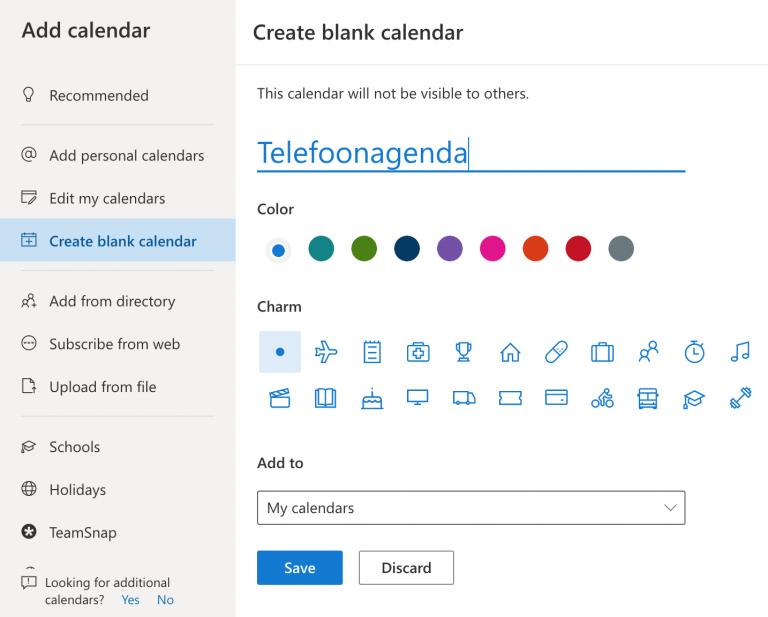Choose the birthday cake charm

pyautogui.click(x=372, y=398)
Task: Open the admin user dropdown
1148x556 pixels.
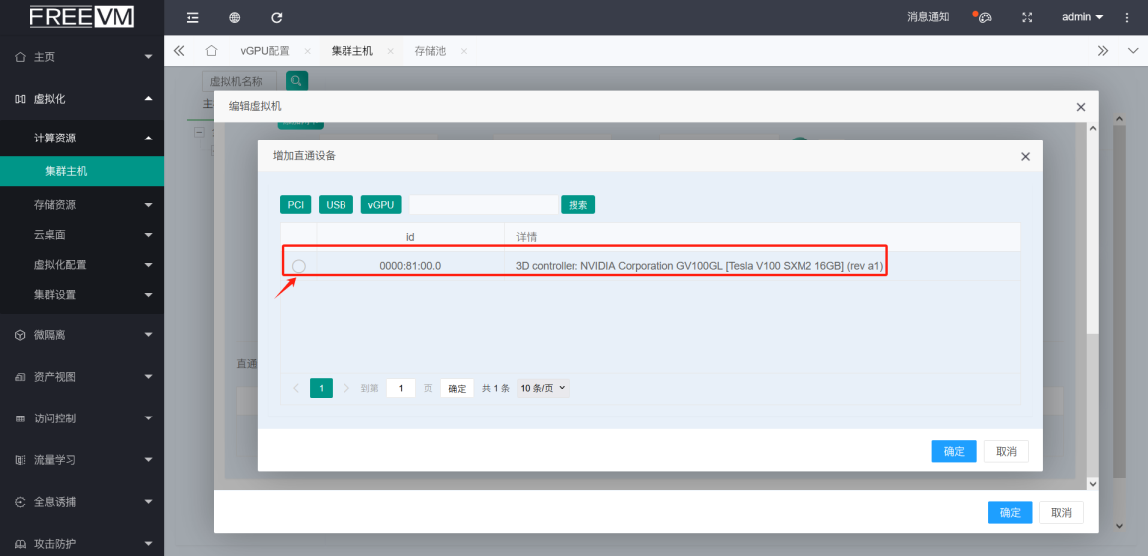Action: [x=1082, y=17]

**Directive:** Write out the lines above word for word, but leave out the pictures.

**Result of the task:**
Choose the birthday cake charm

pyautogui.click(x=372, y=398)
Task: Open the admin user dropdown
1148x556 pixels.
Action: [x=1082, y=17]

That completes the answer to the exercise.